Oooh, apologies for my completely unexplained absence from this organ last week. A variety of continuous, unlikely emergencies conspired to keep me away from my precious keyboard and monitor on Sunday, eventually culminating in an exciting race through Dublin to find a kind of precious anklet. Either that, or I was pathetically tired from working all week, and that anklet story was actually just an elaborate dream I had. I really don’t remember, and frankly, you don’t care. Either way, to make up for it, myself and my comrade-in-blogs David “Coyote Trax” Kirk only went and recorded a podcast, which you can observe and appreciate at this location: LOCATION.
Also, my unexpected week off gave me the opportunity to consider something: in the couple of months that Radio Bile has been in existence, spewing words and vitriol all over you pretty people, it’s never once been made clear that all the words appearing in this column are the opinions of Al Byrne, and Al Byrne alone, and do not represent the views of ZME Music. This is, of course, completely deliberate, and you should take all the arguments, badly-researched information, and outright slander I unleash in Radio Bile as the official stance of ZME Music, no matter how much my editors, co-writers, and imaginary underlings might disagree, or punch me.
Accordingly, all of ZME spent this week completely enraptured by Lifter Puller’s newly re-issued Fiestas and Fiascos album – one part lo-fi indie-rock gem, two parts sprawling suburban rock opera. We – and that’s all of us, every last member of the ZME team, oh yes – also spent most of Wednesday night with our fingers hovering over our keyboards’ F5 button, frantically refreshing our browsers in a soul-crushing effort to secure fan club tickets to Pearl Jam’s Dublin gig next year. (Note: I got ’em! And with the added bonus of quietly feeling like a wanker, after realising I’m slightly miffed at not getting a press pass. What have I become, readers? Y’know: apart from cheap. I know I’m cheap. I was already cheap.)
But none of that can be important: not now! Because I want to talk to you about what I did in the brief, tender moments when I wasn’t scrambling for tickets I don’t really want, working in some absurd parody of a clothes shop stockroom, speaking on behalf of my unwitting colleagues, being a dick to poor little lost Aiden fans, or sleeping in the foetal position.
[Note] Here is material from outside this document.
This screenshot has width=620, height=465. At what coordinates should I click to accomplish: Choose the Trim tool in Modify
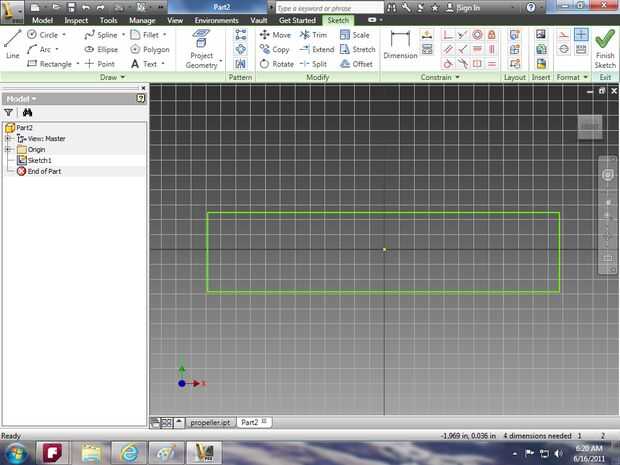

Yes: as if to make a mockery of my claims of being “busy” and “overworked”, in my few spare seconds, I read a comic. A bloody comic.
A bloody good comic.
I speak of Phonogram: “arted” by Jamie McKelvie, written by the preternaturally talented Kieron Gillen, and relevant to these very pixels because it’s about music. And don’t cower and hide your creased face in fear and antipathy like that – it’s not that kind of comic. It’s not some depressingly facile hero-worship “band on the road” story comic, nor is it a bunch of cartoon quavers having quaint misadventures: this isn’t a music comic. It’s a comic about music.
It’s an important distinction, y’know? Because, for me at least, the story in the comic is secondary to the overall message it delivers. Sure, there’s a fairly nice plot in there, but most of the important things the comic says are outside of that (except for the nice bit about how retro-fetishising a musical movement – in this case, BritPop – neuters it of its significance). Gillen shows how music, in that grandest of clichés, can save a life; can define who a person is, or who they make themselves out to be; how it can save the world, in whatever small or large way. But he also shows how music can fuck you up pretty bad. He understands the power of identifying yourself with a band, or with a scene, but he also knows that eventually, that becomes a pretty shallow identity.
That’s how deeply steeped in music this comic is. You all owe it to yourself to read it. Especially tonight, as the X Factor winds up and we have ourselves another victorious, bland, factory-line popstar making his ascent (before his inevitable, tabloid-glamour-models-and-West-End descent), and you perhaps need a reminder that music can be something other than a startling insight into the vapid pointlessness of human existence.
And, best of all, Gillen manages to toss off Afghan Whigs quotes in the dialogue without the slightest bit of explanation. I think I love him.
(By the way, who won? Was it Joe? And which one’s Joe? The male Cheryl Cole, or the mutant offspring of Will Young and Mark Owen? And did that Stacey one ever stop looking astonished?)